Żyjemy w świecie zmian, gdzie społeczeństwo wolnego czasu zmieniło się w społeczeństwo konsumpcji i rozmytych wartości. Napawamy się "tu i teraz" nie patrząc na to, co jest dalej oraz nie mając szacunku dla tego, co już było. Toksyny są dla nas żeby zapomnieć.

poniedziałek, 12 listopada 2012

Królestwa pyłu


Drogi czytelniku, to artykuł semi-interaktywny, proszę Cię o puszczenie muzyki pod spodem i rozpoczęcie artykułu.

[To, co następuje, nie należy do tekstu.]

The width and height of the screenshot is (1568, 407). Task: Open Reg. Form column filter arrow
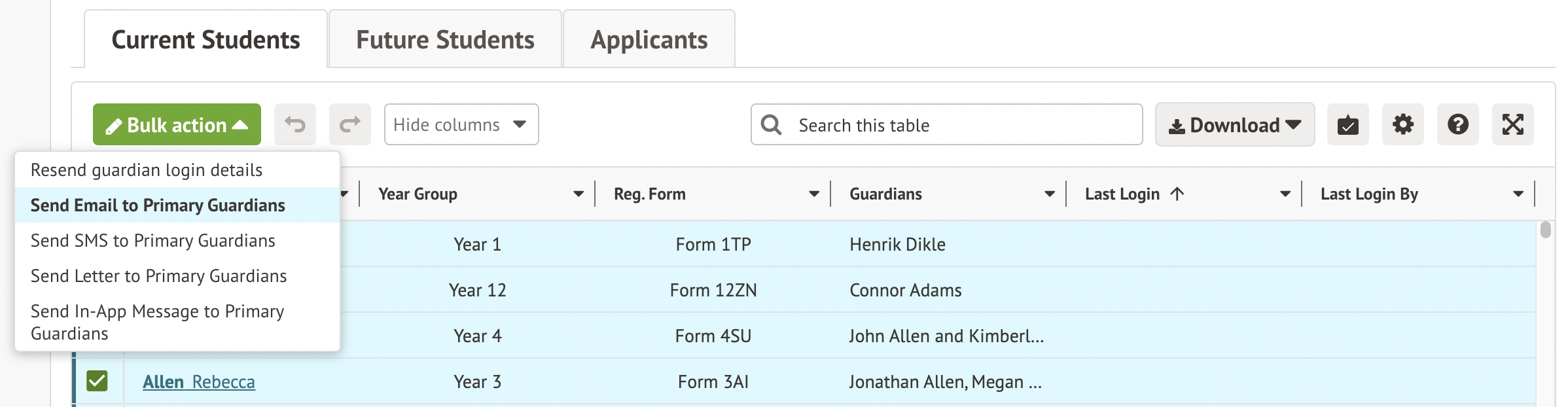[x=814, y=194]
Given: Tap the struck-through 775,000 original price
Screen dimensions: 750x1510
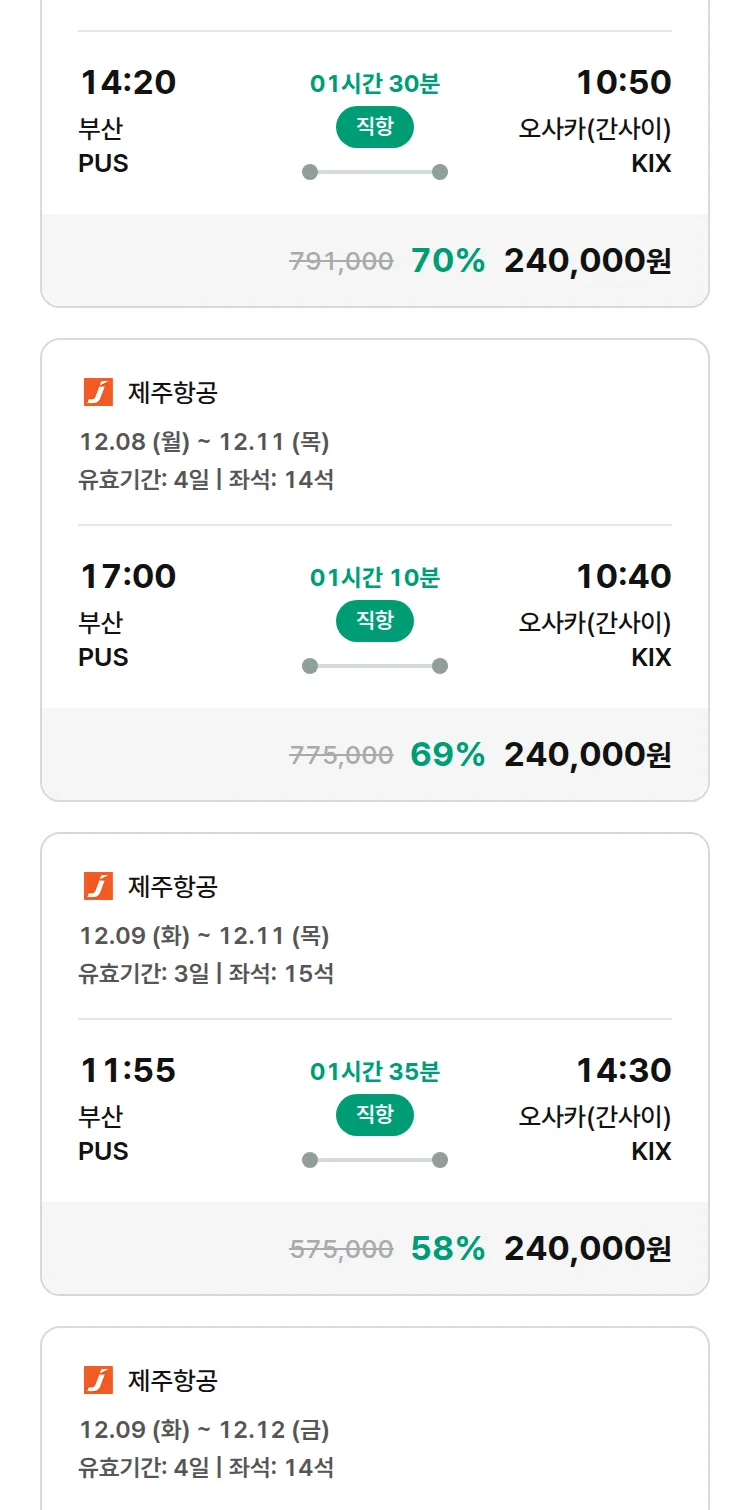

Gdzie podział się płomień w naszych oczach, który wskrzeszał ogień w żyłach? Nie został chyba wytracony wraz z impetem mijających wiosen i pierwszym siwym włosem. Nasza energia i entuzjazm oraz głód świata przyćmiła wszechobecna możliwość połączeń i życia w trybie instant. Kiedy trudne staje się proste wtedy wysiłek włożony w osiągnięcie celu jest już tylko pustym halo brzmiącym przez rutyny życia. To durne echo, które nie pozwala zapomnieć o wielkich planach i traconym czasie to równocześnie jedyny zwiastun i aksjomat zmian.
Taka teza jest możliwa, bo jak twierdzą koreańscy mnisi pustka, a raczej Pustka, jest konieczna, a świat jest iluzją świadomości wpisaną w nihilistyczny paradoks. To niepojęte dla ludzi epoki instant. Hipermediatyzacja pozbawia nas własnych, bezpośrednich doświadczeń i oddaje nas we władzę rzeczywistości z drugiej ręki, w opinie i informacje, które nie są i nie będą wiedzą. Wkroczenie w społeczeństwo cyfrowe wiąż się bowiem z pułapkami wyjałowienia, zaburzonej socjalizacji i utraty animuszu dążeń. Ten tryb skazuje uczestników biegu życia, w którym meta jest ciągle przesuwana, na nieustanny chaos i przyspieszanie tempa. Tak więc, może ta bliżej nieopisana pustka jest bramą wyrywającą nas z głupiego schematu, otwierającą nasze oczy na niewidoczne piękno chwili.